Perhaps most strikingly, these benign-looking numbers appeared despite surging energy prices. The PPI report showed them jumping 8.5% month-on-month in March, making for an eye-watering rise of 11.3% year-on-year. It was surely tempting to interpret this as signaling that the Iran war need not scramble inflation trends and derail interest rate cuts.
Markets outside of US equities are curiously circumspect, however. The S&P 500 is now up 2.8% since the US first struck Iran on February 28, having been down as much as 6.3% at the peak of the “war trade” in late March. Only the US dollar shows something similar, trading down 0.95% having been up as much as 2.2% against its major counterparts.

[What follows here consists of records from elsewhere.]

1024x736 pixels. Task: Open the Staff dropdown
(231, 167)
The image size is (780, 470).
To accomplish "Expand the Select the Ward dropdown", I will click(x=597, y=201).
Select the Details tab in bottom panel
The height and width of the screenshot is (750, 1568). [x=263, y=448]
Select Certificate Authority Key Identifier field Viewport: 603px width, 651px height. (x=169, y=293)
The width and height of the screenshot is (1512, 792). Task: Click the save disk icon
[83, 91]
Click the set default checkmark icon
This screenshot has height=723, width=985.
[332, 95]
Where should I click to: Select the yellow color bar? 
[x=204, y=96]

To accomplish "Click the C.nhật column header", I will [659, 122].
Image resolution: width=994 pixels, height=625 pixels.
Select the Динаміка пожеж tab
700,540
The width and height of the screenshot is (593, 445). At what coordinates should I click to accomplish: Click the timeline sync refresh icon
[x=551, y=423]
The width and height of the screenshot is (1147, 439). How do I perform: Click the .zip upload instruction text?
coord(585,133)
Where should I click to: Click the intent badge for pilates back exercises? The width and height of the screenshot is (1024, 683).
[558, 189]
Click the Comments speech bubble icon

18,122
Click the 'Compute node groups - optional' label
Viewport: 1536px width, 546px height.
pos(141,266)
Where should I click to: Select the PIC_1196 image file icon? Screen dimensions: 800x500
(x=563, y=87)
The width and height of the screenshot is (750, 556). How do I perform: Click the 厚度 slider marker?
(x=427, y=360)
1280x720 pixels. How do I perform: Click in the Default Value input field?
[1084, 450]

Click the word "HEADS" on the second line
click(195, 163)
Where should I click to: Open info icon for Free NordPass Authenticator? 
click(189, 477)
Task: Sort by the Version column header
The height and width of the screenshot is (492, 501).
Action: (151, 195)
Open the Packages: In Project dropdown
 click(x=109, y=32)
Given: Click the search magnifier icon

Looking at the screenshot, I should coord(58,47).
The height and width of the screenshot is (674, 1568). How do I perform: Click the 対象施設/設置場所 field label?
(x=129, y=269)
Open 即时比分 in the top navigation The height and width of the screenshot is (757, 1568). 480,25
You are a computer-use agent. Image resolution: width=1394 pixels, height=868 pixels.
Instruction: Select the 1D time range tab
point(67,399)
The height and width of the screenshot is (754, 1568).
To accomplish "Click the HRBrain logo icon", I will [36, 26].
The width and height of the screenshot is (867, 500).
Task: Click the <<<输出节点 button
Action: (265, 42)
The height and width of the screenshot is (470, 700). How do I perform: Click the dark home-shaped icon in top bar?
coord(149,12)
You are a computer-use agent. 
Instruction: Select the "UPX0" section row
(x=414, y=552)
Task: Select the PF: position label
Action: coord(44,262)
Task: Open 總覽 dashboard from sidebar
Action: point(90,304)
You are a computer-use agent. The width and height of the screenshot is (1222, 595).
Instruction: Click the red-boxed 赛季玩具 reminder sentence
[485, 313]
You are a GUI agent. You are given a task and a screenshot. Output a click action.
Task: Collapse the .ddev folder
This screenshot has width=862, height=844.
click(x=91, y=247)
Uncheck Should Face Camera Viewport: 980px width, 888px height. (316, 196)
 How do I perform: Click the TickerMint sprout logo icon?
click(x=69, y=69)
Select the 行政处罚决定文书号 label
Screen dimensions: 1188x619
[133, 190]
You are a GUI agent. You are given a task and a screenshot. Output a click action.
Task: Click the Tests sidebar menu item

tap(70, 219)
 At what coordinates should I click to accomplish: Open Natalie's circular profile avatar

By contrast, gold prices have only trimmed war-related losses from 17.6% at their peak to 8.5%. The yield on the benchmark 10-year US Treasury bond tells a similar story. It increased as much as 9.7% since the start of the war but rates have since moderated to a net rise of 5.2%.
The way crude oil prices have behaved is the most dramatic and seems to be most telling. The WTI benchmark was up as much as 58.6% since the war began to its peak on April 7. A subsequent turn lower has reduced the wartime premium to 26.7%. That is big improvement in just one week of trade. It is also nothing like the complete about-face in stocks.
When the war began, the markets delivered their verdict with one voice: a jump in oil prices threatened to unleash inflation and turn global central bankers hawkish. That sent stocks, bonds, and gold prices down together as the dollar rose. Now, diverging price trends warn that an overly optimistic equity market is setting up for disappointment.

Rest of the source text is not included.